## EXERCISE
The job is to find each line in the entries holding the string "agent" and copy that line.
<<<<
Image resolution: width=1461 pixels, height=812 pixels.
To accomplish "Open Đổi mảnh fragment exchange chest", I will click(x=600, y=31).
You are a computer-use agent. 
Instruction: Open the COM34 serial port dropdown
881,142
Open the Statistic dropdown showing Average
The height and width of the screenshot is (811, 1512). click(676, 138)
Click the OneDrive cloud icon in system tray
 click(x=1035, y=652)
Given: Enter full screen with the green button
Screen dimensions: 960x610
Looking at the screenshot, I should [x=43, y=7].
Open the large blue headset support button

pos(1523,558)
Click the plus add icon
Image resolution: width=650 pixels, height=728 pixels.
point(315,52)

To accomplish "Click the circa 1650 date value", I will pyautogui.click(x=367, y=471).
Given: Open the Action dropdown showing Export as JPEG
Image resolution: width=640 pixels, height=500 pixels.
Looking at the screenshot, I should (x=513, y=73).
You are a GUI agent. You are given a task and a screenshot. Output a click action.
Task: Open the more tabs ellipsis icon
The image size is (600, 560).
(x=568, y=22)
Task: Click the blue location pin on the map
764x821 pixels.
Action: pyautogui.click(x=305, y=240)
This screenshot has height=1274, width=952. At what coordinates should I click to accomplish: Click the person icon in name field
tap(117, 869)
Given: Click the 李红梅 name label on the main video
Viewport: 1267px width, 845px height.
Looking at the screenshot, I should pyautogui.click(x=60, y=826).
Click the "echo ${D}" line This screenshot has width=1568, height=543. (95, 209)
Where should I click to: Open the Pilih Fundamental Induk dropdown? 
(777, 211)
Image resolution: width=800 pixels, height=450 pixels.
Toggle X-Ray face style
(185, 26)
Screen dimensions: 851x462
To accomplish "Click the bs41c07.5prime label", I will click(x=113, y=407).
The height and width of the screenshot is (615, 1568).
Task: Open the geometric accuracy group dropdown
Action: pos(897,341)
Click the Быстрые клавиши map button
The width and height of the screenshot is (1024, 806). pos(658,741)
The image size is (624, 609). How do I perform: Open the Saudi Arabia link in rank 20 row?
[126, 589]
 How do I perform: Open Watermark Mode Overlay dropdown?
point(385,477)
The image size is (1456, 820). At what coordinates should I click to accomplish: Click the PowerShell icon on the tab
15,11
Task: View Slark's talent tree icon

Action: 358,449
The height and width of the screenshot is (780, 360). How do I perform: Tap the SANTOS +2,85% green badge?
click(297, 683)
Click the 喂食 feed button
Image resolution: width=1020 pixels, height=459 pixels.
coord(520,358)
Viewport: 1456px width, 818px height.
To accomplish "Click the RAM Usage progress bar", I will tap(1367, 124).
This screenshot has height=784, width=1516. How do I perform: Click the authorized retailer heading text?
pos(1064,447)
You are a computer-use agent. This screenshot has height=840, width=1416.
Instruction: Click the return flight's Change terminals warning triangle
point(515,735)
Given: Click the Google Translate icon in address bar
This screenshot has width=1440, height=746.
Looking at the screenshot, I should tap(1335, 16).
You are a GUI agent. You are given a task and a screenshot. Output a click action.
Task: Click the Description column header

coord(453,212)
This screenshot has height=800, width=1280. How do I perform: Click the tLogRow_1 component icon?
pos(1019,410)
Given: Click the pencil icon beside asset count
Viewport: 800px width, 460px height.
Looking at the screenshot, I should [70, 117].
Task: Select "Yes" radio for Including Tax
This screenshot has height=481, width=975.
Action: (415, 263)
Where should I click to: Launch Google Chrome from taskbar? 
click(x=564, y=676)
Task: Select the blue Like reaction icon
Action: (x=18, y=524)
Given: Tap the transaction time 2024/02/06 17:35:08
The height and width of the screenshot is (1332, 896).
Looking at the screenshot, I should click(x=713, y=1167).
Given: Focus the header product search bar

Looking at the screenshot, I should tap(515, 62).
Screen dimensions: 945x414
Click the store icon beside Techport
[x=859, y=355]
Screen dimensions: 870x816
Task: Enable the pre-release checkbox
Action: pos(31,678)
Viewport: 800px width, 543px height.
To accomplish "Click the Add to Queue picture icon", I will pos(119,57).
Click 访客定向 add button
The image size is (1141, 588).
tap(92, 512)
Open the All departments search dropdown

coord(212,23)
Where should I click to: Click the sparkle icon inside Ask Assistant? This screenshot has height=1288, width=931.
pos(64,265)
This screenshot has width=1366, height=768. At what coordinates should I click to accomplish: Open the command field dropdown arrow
>>>>
## SOLUTION TO THIS EXERCISE
You are a computer-use agent. 
You are a GUI agent. You are given a task and a screenshot. Output a click action.
You are a computer-use agent. This screenshot has height=840, width=1416.
You are a GUI agent. You are given a task and a screenshot. Output a click action.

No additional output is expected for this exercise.